*Texte fourni*
+===+

M. [F], embauché par la société [4] en qualité d'ouvrier, a informé son employeur le 23 avril 2018 de ce qu'il aurait été victime d'un accident de travail le 18 avril 2018 puis lui a adressé un certificat médical initial établi le 18 avril 2018 par le docteur [L] mentionnant 'lombalgie + cruralgie G' et prescrivant un arrêt de travail jusqu'au 29 avril 2018.
La société a établi la déclaration d'accident du travail en formulant des réserves.
La caisse, après enquête, a refusé de prendre en charge cet accident au titre de la législation sur les risques professionnels par une décision du 27 juillet 2018 que la commission de recours amiable, sur recours de l'assuré, a confirmée.
M. [F] soutient avoir été victime d'un accident de travail le 18 avril 2018 au temps et lieu de travail et produit une attestation de M. [C] témoin de la scène.
Il ressort de l'enquête :
- que M. [F] a déclaré qu'en portant un cric de 25kg vers 2h30 du matin sur le chantier de [Localité 5] sur lequel il était affecté, il a ressenti une douleur atroce, que son dos s'est bloqué,
- que M. [J], collègue cité comme témoin par M. [F] n'a pu être entendu, le salarié ne disposant pas de ses coordonnées,
- que MM [S], [E] et [V], salariés présents ce jour là dans l'unité de travail du salarié, dont les coordonnées ont été communiquées par l'employeur n'ont pas témoigné, la caisse indiquant qu'ils n'avaient pas donné suite à ses sollicitations.

+===+

*Consignes de l'exercice*
Recopiez sans rien changer le segment du texte fourni qui va de « La société a » jusqu'à « de la scène. » inclus. Les enregistrements constituent un matériau indépendant du texte fourni.

+===+

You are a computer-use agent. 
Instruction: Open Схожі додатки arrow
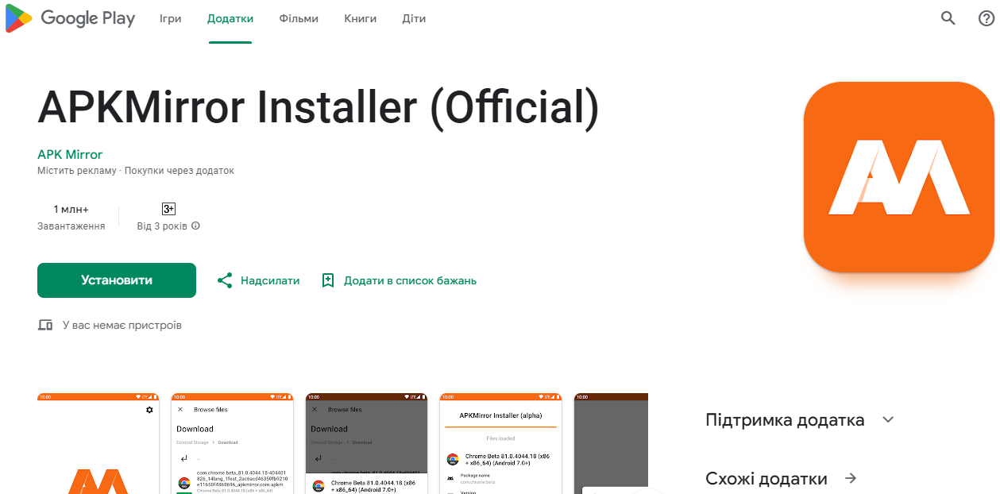(x=851, y=478)
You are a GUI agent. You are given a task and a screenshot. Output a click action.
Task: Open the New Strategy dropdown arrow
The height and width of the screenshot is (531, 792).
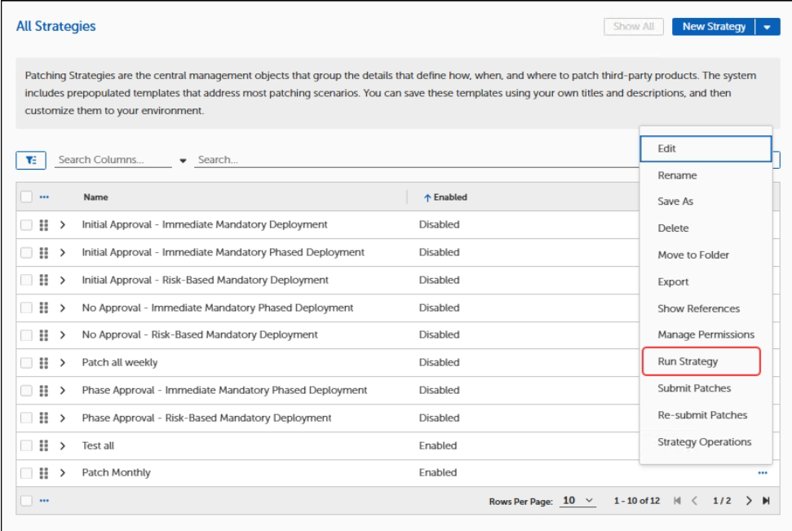coord(767,27)
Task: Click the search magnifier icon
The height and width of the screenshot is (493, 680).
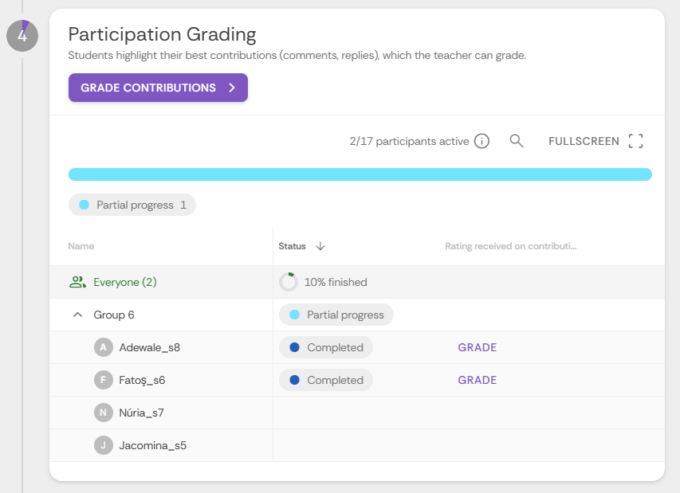Action: point(516,141)
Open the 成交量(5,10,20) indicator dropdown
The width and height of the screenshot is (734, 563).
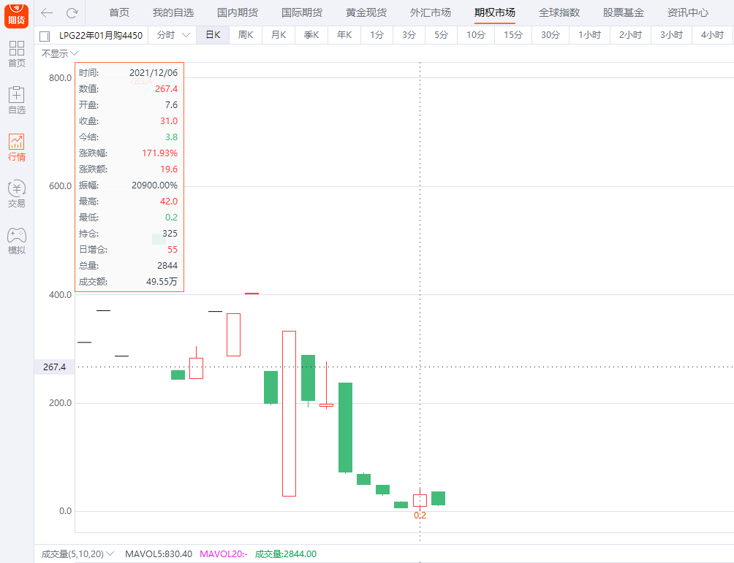(77, 554)
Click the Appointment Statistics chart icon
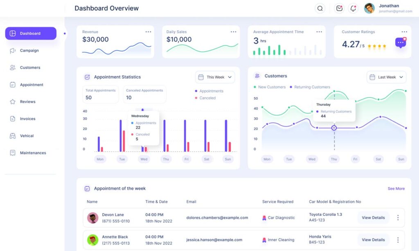The height and width of the screenshot is (251, 419). pos(87,77)
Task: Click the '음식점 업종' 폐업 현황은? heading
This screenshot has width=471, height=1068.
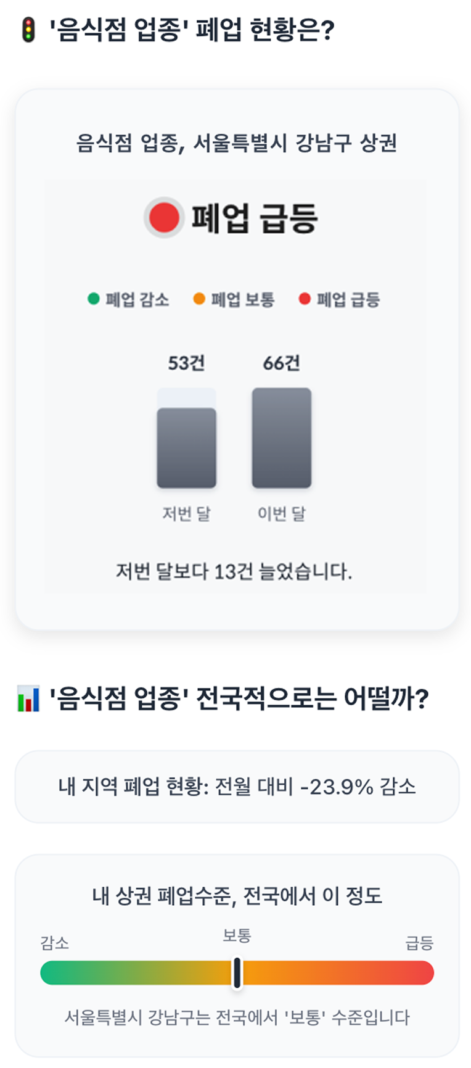Action: (x=192, y=30)
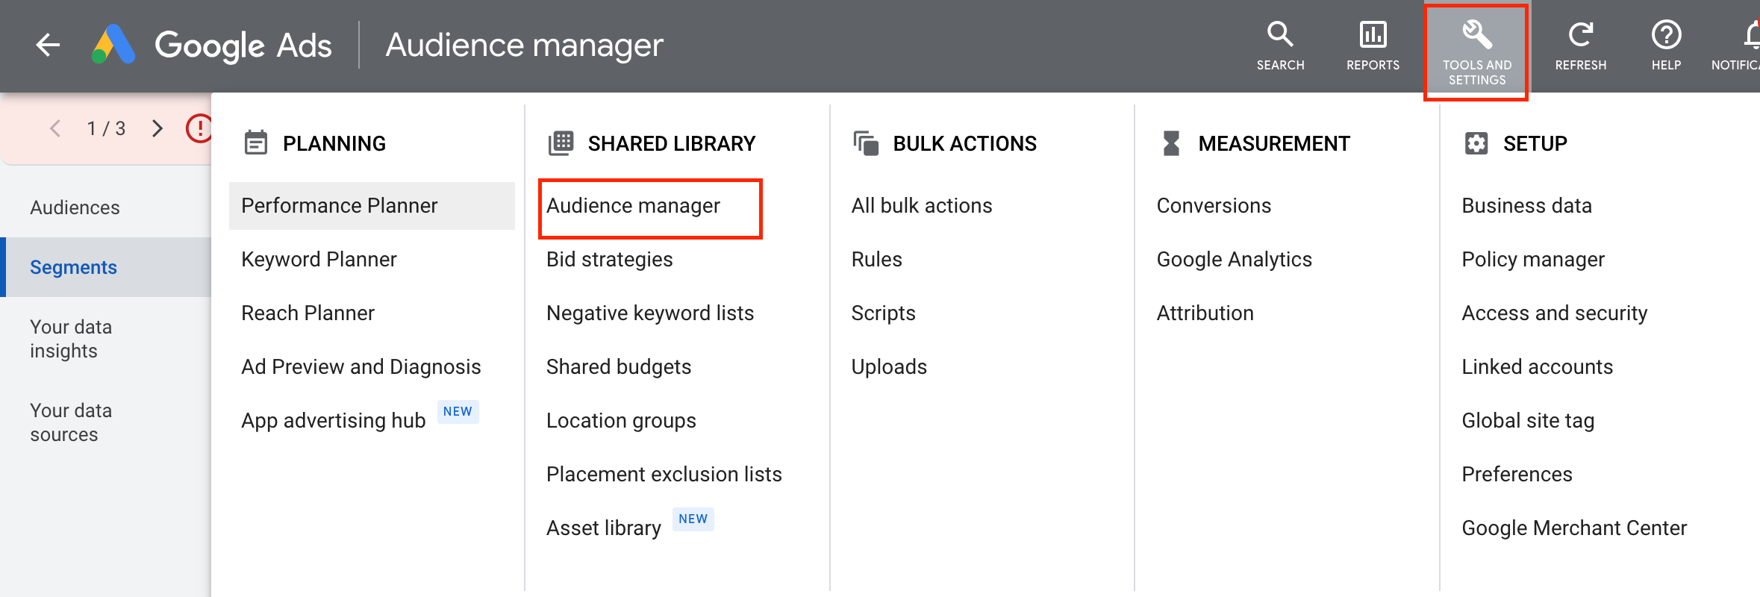Go to previous notification with left chevron
The height and width of the screenshot is (597, 1760).
click(x=55, y=128)
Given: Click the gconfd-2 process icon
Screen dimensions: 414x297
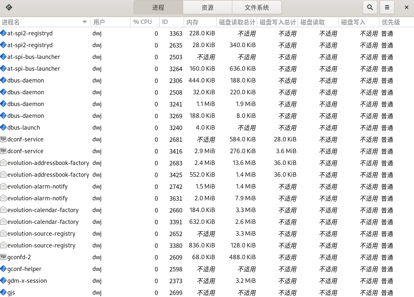Looking at the screenshot, I should click(x=4, y=257).
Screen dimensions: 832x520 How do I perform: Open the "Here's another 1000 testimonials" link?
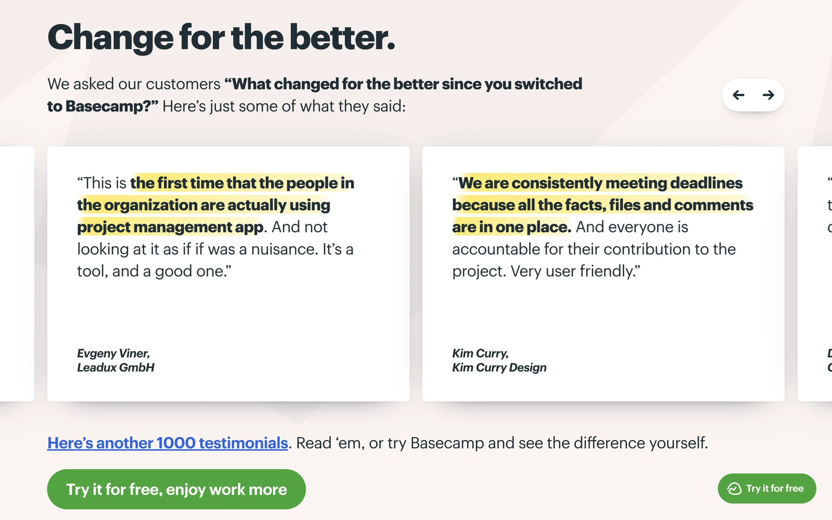(167, 443)
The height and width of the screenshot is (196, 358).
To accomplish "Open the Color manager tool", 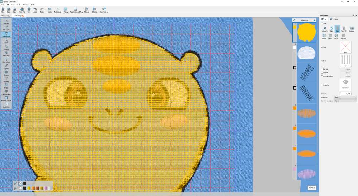I will coord(6,92).
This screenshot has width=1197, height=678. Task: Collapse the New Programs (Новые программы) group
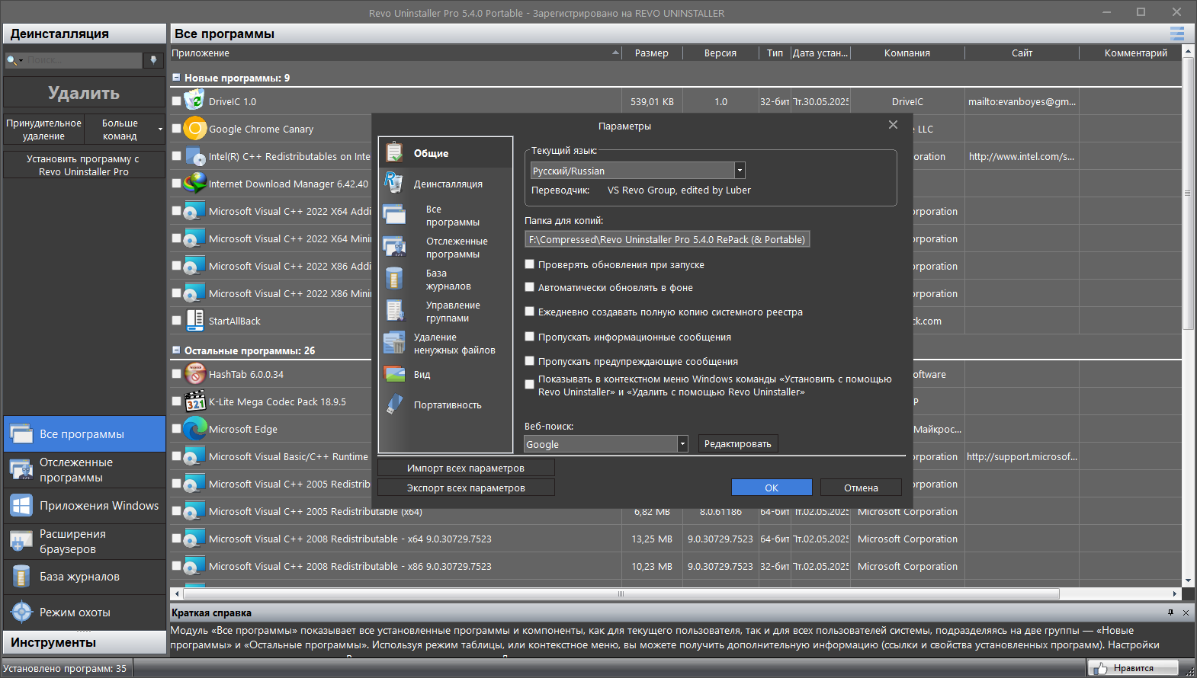tap(176, 78)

+===+

*Réponse rédigée*
La société a établi la déclaration d'accident du travail en formulant des réserves.
La caisse, après enquête, a refusé de prendre en charge cet accident au titre de la législation sur les risques professionnels par une décision du 27 juillet 2018 que la commission de recours amiable, sur recours de l'assuré, a confirmée.
M. [F] soutient avoir été victime d'un accident de travail le 18 avril 2018 au temps et lieu de travail et produit une attestation de M. [C] témoin de la scène.